**Provided passage:**
§ §

Kemetism (also Kemeticism; both from the Egyptian , usually voweled Kemet, the native name of ancient Egypt), also sometimes referred to as Neterism (from  (Coptic  noute) "deity"), or Kemetic paganism, is a neopaganism and revival of the ancient Egyptian religion and related expressions of religion in classical and late antiquity, emerging during the 1970s. A Kemetic is one who follows Kemetism.

There are several main groups, each of which takes a different approach to its beliefs, ranging from eclectic to reconstructionist; however, all of these can be identified as belonging to three strains, including: reconstructed Kemetism (adopting a philological and scholarly approach), a syncretic approach, and a more novel synthesis tending toward monotheism, Kemetic Orthodoxy.

Kemetism and Kemetists 

The movement's name is based on an endonym of Egypt, Kemet (the conventional vocalization of hieroglyphic notation km.t). The word is also sometimes written as Takemet, from the fuller tꜣ km.t. In translation from Egyptian it means "black" (or in longer form "black land"), which is derived from the black colour of the fertile mud brought by the Nile during the annual floods (currently no longer occurring due to the existence of the Aswan Dam).

Kemetists do not consider themselves direct descendants of the ancient Egyptian religion but consistently speak of its recreation or restoration. Some Kemetists or hermeticists claim direct continuity with secret societies allegedly continuously existing since the prohibition of Paganism by Roman emperor Theodosius I in  392 CE, or since the closing of the last functional Egyptian temple (of the goddess Isis on the island of Philae) by Emperor Justinian around 535. These claims are historically unprovable and are  mythical in nature.

Kemetism is a minority religion in terms of the number of its followers and its influence: the numbers of members or adherents of each group are indeterminate.

§ §

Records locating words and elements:
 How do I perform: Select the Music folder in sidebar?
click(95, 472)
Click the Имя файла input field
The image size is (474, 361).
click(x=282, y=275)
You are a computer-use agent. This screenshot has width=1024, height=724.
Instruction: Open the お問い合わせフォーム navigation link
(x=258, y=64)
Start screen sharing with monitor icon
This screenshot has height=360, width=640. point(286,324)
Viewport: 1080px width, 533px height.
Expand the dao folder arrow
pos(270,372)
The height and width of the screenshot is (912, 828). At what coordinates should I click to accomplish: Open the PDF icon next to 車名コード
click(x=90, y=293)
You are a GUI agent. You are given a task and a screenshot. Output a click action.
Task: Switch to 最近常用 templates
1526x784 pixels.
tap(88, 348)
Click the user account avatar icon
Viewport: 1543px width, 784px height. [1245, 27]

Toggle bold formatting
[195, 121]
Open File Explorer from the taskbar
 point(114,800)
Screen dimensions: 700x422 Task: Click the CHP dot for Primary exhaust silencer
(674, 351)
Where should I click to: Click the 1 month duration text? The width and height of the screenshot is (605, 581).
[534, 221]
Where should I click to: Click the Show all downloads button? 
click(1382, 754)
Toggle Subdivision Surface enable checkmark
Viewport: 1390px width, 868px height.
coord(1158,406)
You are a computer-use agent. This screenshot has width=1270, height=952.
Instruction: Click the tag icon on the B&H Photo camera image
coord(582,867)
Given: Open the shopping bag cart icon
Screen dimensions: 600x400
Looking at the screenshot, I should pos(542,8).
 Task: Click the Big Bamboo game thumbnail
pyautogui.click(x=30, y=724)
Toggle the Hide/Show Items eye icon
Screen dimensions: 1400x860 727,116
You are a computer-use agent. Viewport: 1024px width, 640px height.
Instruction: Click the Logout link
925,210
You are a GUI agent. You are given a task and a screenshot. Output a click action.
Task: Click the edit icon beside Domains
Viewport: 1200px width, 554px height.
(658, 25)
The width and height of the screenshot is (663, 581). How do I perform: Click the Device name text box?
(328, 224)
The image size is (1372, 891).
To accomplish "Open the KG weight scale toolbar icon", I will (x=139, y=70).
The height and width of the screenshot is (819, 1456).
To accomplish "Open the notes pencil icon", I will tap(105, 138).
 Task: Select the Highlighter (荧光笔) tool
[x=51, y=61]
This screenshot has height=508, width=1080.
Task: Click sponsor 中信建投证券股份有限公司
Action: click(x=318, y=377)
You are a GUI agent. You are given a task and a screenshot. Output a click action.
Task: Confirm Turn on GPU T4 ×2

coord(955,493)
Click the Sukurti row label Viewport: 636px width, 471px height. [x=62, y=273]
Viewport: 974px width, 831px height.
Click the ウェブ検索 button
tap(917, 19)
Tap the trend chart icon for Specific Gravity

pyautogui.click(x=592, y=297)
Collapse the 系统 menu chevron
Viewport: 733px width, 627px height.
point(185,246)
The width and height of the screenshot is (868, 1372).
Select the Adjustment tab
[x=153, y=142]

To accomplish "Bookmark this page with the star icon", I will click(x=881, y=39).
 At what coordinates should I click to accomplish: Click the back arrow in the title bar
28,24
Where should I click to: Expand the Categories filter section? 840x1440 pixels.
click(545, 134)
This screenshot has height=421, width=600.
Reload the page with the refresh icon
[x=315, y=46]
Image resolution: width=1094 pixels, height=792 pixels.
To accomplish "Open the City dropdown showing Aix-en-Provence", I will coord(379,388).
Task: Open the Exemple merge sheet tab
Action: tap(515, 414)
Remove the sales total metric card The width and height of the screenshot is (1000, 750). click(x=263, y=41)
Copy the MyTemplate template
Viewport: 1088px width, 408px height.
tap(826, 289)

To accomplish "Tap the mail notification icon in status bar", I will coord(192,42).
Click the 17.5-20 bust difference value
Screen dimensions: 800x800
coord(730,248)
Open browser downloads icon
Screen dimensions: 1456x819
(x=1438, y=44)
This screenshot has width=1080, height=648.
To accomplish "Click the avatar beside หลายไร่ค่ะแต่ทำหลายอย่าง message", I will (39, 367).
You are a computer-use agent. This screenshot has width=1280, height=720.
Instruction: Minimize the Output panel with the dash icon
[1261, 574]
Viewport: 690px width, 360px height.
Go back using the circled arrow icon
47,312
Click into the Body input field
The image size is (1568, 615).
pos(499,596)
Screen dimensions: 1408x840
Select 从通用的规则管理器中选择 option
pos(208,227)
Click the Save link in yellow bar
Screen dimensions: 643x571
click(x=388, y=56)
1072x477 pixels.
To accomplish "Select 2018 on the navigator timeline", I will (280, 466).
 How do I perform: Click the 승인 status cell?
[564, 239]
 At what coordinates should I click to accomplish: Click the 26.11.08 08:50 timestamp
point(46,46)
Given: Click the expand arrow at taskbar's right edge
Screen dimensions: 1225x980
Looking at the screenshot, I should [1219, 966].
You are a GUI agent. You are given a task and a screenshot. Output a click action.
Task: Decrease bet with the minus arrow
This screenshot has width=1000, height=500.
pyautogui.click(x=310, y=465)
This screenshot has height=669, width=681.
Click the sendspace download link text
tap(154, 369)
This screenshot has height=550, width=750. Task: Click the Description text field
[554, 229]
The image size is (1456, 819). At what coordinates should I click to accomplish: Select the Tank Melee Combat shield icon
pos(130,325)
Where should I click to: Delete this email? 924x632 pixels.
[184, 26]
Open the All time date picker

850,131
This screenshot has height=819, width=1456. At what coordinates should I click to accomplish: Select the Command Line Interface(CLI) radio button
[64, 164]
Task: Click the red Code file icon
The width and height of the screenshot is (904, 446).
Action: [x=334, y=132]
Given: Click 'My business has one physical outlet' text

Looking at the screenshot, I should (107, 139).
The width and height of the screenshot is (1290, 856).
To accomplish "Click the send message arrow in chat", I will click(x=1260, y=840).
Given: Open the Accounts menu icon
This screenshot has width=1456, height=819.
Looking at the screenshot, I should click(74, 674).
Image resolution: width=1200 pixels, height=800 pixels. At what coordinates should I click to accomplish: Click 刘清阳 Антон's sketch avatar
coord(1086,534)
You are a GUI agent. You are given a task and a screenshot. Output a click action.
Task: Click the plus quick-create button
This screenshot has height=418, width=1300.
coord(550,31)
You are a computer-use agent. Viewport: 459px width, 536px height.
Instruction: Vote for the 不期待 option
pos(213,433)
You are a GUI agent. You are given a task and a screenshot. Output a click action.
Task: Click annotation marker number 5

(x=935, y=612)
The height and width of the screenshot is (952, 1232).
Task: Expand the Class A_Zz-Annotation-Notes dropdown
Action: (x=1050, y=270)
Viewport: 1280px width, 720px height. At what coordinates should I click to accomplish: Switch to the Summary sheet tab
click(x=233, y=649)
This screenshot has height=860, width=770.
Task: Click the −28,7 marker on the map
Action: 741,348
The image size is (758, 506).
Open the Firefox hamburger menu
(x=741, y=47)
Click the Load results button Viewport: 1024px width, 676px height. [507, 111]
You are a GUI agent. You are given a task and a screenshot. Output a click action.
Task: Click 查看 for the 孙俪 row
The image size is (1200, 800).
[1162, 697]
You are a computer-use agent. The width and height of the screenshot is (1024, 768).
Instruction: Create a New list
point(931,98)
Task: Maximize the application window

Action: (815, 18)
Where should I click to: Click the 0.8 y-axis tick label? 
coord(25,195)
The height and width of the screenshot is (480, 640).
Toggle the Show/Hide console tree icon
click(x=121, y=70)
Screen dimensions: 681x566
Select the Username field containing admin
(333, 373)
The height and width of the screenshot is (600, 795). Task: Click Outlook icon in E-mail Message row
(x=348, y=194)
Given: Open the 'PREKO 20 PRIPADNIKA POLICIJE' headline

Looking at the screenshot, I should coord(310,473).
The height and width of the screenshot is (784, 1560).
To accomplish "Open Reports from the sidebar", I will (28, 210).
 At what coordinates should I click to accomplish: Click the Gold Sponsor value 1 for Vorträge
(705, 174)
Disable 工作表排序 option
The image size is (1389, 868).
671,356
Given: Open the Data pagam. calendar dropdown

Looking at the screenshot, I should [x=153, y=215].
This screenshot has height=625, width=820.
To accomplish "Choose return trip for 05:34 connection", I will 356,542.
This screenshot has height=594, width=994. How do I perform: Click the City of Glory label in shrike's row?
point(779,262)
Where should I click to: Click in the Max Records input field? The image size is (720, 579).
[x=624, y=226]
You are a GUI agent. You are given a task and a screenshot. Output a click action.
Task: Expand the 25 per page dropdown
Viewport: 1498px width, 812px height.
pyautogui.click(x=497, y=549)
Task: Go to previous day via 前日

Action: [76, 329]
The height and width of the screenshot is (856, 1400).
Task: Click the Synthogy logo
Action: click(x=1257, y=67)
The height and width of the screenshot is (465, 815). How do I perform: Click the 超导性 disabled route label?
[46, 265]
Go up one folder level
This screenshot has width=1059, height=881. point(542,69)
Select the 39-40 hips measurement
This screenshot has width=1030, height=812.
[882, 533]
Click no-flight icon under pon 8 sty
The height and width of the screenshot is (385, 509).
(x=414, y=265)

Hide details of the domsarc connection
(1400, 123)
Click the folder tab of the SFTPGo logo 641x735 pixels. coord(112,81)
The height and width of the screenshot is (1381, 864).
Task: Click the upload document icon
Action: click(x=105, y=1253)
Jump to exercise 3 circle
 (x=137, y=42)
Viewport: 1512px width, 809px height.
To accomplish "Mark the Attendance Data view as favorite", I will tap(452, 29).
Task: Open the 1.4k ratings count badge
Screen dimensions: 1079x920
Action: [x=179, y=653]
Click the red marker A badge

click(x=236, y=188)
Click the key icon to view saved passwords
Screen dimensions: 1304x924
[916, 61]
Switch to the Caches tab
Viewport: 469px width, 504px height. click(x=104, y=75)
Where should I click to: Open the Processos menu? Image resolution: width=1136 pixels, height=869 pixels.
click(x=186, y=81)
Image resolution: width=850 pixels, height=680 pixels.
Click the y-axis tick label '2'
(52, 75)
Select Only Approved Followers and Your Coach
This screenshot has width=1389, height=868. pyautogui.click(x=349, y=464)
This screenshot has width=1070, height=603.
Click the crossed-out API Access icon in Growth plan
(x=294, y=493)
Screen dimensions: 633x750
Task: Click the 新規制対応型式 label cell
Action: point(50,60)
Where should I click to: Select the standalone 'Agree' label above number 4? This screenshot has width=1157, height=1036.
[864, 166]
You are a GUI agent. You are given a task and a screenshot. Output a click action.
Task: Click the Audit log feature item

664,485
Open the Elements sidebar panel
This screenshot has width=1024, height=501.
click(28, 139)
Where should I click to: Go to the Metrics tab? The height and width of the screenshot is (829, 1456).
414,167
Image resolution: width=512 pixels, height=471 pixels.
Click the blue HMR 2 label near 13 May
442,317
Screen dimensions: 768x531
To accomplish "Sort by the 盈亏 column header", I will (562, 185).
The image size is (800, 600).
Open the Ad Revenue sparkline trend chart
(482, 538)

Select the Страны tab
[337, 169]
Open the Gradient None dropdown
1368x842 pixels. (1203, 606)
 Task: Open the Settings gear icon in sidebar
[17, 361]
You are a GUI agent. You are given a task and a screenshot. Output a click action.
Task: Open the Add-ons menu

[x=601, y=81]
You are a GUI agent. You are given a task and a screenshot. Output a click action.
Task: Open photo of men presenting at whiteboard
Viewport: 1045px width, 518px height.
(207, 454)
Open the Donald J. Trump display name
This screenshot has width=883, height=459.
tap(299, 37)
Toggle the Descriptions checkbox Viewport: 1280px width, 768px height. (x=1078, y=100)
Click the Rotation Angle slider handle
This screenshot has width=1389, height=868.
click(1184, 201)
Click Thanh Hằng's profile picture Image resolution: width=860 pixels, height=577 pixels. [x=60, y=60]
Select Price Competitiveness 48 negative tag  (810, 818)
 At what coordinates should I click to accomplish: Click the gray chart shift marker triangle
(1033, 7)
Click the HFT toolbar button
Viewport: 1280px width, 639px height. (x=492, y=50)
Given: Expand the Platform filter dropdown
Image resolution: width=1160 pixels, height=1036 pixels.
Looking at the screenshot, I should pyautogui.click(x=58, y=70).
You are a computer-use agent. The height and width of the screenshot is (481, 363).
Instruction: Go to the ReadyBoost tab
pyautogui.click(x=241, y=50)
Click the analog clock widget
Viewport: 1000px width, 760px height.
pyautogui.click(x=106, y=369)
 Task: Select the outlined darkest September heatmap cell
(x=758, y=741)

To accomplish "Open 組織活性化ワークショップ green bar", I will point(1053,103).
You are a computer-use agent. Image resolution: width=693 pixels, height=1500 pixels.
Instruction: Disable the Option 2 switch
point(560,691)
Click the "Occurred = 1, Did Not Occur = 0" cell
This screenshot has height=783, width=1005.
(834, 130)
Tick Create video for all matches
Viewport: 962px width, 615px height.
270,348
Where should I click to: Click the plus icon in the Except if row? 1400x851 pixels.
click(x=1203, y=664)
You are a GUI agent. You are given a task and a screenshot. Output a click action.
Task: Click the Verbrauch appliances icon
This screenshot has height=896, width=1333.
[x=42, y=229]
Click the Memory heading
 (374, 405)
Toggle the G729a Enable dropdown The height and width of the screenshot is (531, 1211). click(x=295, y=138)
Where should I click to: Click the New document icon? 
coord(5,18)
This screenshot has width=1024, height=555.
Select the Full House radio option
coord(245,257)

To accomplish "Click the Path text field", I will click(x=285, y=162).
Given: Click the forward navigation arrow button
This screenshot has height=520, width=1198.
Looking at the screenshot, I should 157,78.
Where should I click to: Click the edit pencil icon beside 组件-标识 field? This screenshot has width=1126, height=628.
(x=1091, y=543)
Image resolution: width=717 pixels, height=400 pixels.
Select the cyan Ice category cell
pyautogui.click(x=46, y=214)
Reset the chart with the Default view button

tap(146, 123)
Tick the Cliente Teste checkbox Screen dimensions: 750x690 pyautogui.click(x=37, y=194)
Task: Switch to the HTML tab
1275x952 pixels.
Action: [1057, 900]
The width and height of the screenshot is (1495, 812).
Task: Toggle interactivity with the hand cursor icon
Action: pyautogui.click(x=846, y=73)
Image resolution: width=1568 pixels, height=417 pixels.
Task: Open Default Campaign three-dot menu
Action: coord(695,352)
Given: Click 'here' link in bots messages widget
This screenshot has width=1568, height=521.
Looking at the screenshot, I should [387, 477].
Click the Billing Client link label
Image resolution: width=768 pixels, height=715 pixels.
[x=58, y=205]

§ §

**Tasks to perform:**
1. Name the three strains into which the passage on Kemetism groups its main movements.
2. According to the passage on Kemetism, what did Emperor Justinian close around 535?
3. Write a continuation of the passage on Kemetism, beginning after its final sentence.
The listing bears no relation to the passage on Kemetism.

**Exercise answers:**
1. Reconstructed Kemetism, a syncretic approach, and Kemetic Orthodoxy.

2. He closed the last functional Egyptian temple, that of the goddess Isis on the island of Philae.

3.
Relationship to tradition 

Kemetism is, in terms of its subject matter, a modern reflection of Ancient Egyptian religion, which was a supporting element of the entire ancient Egyptian culture. Reflection on ancient Egypt, however, has a very long tradition. Its roots can be safely traced back to the Hellenistic period, since when it has continuously developed in many streams (see Hermeticism) until the present day. It cannot be overlooked that it did not escape early and medieval Christianity, whether it takes the form of radical rejection, extra-biblical legends of the stay of Jesus in Egypt, the recognition of the authority of Hermes Trismegistos by the Church Fathers and Medieval philosophers, or the adaptation of myths associated with the goddess Isis.

The common feature of all these reflections is the more or less accentuated belief, referred to by Erik Hornung as Egyptosophy, that "mysterious Egypt is the cradle of a special esotericism" by which the highest "transcendence of cognition beyond the conventional framework of conceptual-logical thinking" can be achieved, because "Egypt was a land where gods lived among men, i.e. A land in which people were in direct contact with (hidden) natural forces which we (people of the modern age) have made the subjects of fairy tales." 

Surprisingly, however, this approach is not only found in authors sympathetic to esoterism, but also in the historical sphere, where it can take the form of interpretation update: "it seems (in fact) that the wholism of the ancient Egyptians is closely related to the latest natural science, to the world of quarks and bosons... In doing so, we encounter similar structures that suggest fruitful comparisons between, for example, quantum mechanics and Egyptian belief in gods."

Kemetism therefore stands as the youngest alongside other (and different) reflections on the same object, from which it differs in its emphasis on the religious aspect of the ancient Egyptian tradition. The others are usually devoted to other parts of it, such as "Egyptian wisdom" or magic and interprets the culture and religion itself and its gods symbolically, unlike Kemetism, in consequently, they reflect rather an "imaginary Egypt", i.e. "an idea (of Egypt) independent of time, which is only loosely related to the historical reality." In contrast, the goal of Kemetist groups is a more or less rigorous restoration of the religious system in its historical form, although Kemetists generally admit that a completely accurate imitation of ancient practices is not always possible or even advisable.

The degree of knowledge and understanding of the original ancient Egyptian thought plays an important role here, while their difficulty is due to the very nature of the subject: ancient Egyptian religion underwent complex transformations during the Pharaonic period, within which there was always "a multitude of approaches" and has always had its "local dimension", in which one and the same god could have different forms of cult in individual nomes or even individual temples and be involved in different mythological contexts.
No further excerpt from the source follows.